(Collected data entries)
──────────────────────────────
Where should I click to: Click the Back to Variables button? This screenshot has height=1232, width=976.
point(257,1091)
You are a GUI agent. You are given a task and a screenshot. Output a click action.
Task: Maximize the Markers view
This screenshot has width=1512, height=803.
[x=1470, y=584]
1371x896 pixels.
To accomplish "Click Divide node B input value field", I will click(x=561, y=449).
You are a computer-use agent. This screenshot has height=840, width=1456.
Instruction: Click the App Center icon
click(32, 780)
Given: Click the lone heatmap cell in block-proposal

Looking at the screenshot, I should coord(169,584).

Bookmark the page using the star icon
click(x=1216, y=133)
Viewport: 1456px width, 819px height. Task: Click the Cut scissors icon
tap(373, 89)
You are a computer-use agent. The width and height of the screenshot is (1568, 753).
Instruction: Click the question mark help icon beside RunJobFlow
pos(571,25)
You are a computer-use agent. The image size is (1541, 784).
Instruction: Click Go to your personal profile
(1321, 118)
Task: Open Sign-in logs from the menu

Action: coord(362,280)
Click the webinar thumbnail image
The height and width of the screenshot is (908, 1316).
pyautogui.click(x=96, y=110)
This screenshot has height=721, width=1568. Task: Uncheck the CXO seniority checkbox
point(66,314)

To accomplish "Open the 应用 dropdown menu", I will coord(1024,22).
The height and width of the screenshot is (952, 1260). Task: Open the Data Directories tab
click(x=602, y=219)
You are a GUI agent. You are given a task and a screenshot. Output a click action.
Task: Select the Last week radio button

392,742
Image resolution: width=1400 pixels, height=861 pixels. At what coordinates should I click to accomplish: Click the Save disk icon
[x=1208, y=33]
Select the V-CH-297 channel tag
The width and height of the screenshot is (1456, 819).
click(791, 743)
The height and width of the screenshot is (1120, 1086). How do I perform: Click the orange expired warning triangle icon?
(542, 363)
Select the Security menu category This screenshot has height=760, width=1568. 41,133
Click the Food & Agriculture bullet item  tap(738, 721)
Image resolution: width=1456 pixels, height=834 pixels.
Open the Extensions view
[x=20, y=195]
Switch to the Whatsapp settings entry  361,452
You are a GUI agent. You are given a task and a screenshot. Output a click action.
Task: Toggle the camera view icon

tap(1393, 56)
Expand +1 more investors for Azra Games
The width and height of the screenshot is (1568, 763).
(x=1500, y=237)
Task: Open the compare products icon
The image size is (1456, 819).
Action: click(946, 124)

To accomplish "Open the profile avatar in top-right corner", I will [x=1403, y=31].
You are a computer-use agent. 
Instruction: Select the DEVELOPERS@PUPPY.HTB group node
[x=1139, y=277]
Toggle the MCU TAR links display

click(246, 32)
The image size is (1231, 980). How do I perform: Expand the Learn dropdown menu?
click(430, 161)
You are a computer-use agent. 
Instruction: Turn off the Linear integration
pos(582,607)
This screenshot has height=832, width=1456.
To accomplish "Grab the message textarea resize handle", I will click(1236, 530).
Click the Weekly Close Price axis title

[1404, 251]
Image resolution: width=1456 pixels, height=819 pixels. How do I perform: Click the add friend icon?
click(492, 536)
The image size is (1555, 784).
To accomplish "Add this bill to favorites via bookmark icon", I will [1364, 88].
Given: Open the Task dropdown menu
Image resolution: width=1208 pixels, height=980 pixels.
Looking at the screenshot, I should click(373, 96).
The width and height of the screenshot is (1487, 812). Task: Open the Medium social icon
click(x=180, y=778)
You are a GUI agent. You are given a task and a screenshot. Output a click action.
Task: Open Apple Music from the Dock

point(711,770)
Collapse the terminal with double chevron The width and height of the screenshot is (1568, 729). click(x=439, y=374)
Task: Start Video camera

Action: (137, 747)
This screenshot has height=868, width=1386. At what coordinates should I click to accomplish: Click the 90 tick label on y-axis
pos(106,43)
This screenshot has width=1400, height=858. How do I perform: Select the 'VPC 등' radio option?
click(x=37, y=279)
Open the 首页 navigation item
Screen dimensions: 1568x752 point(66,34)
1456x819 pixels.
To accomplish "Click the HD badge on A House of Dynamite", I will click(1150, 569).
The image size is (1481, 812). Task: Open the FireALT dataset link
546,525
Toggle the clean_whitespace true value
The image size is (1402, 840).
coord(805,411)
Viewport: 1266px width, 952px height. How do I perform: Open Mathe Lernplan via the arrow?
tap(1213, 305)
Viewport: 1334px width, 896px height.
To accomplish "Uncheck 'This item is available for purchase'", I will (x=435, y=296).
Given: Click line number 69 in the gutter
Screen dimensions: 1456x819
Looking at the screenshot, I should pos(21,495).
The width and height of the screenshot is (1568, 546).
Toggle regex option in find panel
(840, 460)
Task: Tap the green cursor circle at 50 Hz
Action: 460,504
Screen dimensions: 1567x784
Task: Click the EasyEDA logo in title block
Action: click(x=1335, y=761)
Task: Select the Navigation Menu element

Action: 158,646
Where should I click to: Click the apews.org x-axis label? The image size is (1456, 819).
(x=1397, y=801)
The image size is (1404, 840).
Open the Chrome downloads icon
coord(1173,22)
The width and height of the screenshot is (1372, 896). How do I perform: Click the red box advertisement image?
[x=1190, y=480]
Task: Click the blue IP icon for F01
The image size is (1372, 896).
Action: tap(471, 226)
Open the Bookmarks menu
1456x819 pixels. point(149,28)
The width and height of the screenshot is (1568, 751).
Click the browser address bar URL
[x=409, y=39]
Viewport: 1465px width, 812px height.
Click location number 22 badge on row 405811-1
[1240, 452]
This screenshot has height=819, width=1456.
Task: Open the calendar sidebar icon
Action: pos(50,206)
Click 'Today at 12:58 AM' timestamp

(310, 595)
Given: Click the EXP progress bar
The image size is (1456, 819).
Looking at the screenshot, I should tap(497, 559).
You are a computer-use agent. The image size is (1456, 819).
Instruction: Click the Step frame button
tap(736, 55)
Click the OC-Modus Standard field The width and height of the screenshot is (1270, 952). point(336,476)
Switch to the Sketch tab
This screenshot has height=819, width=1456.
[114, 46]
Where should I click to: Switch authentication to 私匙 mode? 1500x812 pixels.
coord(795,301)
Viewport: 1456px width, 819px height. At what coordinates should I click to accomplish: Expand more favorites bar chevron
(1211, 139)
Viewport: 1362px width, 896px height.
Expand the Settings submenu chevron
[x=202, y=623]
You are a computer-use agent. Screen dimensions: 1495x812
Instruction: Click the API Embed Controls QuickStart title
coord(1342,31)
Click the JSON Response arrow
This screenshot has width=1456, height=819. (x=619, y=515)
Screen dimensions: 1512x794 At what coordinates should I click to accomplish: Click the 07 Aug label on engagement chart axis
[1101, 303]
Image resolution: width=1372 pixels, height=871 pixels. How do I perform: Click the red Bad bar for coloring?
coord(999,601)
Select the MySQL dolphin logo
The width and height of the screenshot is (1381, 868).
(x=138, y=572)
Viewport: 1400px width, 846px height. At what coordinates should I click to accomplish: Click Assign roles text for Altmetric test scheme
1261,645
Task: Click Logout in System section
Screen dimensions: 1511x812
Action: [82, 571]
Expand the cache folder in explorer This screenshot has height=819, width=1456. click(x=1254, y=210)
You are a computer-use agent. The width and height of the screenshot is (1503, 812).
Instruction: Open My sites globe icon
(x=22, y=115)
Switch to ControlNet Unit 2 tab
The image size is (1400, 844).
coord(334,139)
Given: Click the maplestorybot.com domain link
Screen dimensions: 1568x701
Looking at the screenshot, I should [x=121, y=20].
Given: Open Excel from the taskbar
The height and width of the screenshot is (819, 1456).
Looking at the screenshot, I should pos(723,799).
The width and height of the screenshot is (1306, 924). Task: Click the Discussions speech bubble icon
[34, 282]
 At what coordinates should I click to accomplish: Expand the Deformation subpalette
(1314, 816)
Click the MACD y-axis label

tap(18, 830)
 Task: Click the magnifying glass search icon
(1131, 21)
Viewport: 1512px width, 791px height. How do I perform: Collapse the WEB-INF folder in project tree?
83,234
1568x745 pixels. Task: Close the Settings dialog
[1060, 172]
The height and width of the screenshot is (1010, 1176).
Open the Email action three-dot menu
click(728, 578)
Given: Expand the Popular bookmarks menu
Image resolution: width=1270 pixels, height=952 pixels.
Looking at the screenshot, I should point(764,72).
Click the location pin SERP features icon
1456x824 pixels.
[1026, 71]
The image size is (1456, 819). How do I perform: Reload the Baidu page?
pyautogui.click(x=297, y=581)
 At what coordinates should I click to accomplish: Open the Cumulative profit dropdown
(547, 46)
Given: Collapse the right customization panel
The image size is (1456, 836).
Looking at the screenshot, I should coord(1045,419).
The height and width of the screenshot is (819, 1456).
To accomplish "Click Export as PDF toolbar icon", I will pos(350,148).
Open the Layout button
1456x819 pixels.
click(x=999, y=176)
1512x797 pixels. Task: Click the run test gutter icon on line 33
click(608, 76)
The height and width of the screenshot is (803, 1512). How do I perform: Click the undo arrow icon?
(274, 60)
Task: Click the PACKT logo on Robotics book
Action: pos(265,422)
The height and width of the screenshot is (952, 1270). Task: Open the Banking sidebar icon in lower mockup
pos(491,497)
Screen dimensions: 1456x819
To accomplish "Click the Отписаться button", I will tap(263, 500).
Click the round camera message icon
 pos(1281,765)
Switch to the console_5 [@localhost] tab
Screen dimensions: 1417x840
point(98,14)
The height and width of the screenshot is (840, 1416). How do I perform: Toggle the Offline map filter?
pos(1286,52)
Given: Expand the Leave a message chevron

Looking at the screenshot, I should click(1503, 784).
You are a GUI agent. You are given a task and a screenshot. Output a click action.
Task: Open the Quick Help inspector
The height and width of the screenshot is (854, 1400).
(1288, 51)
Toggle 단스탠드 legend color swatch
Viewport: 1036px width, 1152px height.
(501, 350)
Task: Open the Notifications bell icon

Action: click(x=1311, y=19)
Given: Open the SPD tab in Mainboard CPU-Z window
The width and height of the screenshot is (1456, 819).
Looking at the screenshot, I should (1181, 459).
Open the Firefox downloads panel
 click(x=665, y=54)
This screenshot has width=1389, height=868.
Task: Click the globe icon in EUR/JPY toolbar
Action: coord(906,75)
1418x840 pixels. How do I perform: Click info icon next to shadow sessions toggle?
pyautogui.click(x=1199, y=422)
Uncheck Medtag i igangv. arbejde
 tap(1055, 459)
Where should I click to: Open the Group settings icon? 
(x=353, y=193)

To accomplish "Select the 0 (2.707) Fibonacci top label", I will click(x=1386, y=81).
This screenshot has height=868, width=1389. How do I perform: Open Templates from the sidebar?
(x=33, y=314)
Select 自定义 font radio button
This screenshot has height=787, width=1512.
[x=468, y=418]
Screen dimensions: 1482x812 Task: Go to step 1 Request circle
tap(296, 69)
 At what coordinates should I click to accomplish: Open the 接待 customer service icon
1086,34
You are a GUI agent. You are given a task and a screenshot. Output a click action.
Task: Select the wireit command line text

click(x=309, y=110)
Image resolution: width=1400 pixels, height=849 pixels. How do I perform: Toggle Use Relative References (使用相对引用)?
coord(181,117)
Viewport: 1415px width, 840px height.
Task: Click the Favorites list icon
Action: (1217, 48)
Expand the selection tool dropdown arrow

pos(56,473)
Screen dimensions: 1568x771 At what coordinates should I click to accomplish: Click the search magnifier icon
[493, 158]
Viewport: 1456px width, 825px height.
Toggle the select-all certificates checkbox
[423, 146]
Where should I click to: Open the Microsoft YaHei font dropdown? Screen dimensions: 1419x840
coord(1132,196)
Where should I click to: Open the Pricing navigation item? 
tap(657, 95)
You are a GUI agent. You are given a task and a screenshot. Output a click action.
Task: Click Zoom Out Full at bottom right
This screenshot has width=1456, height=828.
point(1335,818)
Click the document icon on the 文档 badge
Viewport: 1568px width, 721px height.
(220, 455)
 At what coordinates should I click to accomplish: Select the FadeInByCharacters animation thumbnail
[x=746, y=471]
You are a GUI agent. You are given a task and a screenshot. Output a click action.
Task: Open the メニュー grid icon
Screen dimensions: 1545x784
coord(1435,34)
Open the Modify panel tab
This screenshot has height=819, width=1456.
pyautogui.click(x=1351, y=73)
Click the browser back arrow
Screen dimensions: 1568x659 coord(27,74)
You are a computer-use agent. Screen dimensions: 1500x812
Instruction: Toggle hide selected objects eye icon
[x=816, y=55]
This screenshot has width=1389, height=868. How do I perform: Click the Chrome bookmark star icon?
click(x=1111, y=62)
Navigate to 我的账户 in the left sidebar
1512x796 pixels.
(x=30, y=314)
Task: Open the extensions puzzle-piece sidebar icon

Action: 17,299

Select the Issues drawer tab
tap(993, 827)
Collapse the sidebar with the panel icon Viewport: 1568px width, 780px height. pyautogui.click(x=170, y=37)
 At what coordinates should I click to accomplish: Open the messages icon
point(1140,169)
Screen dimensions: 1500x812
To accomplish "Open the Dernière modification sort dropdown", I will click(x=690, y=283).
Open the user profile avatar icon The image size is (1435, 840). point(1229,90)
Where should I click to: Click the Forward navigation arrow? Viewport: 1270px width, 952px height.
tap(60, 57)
──────────────────────────────
### What is needed
Collect each line of the entries that has the word "will", copying it in full.

### Exercise solution
To accomplish "Click Divide node B input value field", I will click(x=561, y=449).
To accomplish "Open the 应用 dropdown menu", I will coord(1024,22).
To accomplish "Open the profile avatar in top-right corner", I will [x=1403, y=31].
To accomplish "Grab the message textarea resize handle", I will click(1236, 530).
To accomplish "Add this bill to favorites via bookmark icon", I will [1364, 88].
To accomplish "Click the HD badge on A House of Dynamite", I will click(1150, 569).
To accomplish "Uncheck 'This item is available for purchase'", I will (x=435, y=296).
To accomplish "Click Export as PDF toolbar icon", I will pos(350,148).
To accomplish "Click the Отписаться button", I will tap(263, 500).
To accomplish "Select the 0 (2.707) Fibonacci top label", I will click(x=1386, y=81).
To accomplish "Open the Dernière modification sort dropdown", I will click(x=690, y=283).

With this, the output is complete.